KAMPALA, Uganda — One cash-strapped parent asked to pay her child's school tuition fees with bags of the rice she grows, leading headmaster Mike Ssekaggo to request a sample before he would agree. Eventually he did.
Many other parents in African countries, unable to pay in cash or kind, say their children will have to miss the new term as classes resume after months of delay caused by the COVID-19 pandemic.
Ssekaggo, headmaster of Wampeewo Ntakke Secondary School on the outskirts of Uganda's capital, Kampala, has fielded complaints from parents scrambling to have their children enrolled for the first time since March.
Relief over the gradual reopening of schools is matched by anxiety over the financial strain caused by the pandemic and over how to protect students in often crowded classrooms from the coronavirus.
Only about half of 430 students had reported the day after he began admitting students for the new term, Ssekaggo told The Associated Press.
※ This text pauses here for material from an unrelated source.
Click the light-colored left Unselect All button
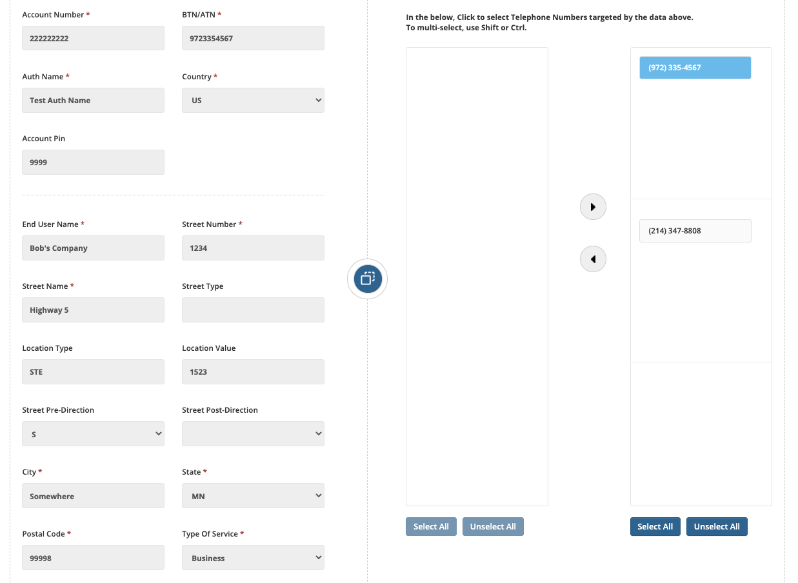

School officials worry some children might not return to class because their parents have not been working, Ssekaggo said.
In Uganda, authorities have set standards that schools must meet before they can admit students, most of whom could remain at home until as late as next year. Schools must have enough handwashing stations and enough room in classrooms and dorms for social distancing.
Although the pandemic has disrupted education around the world, the crisis is more acute in Africa, where up to 80% of students don't have access to the internet and distance learning is out of reach for many.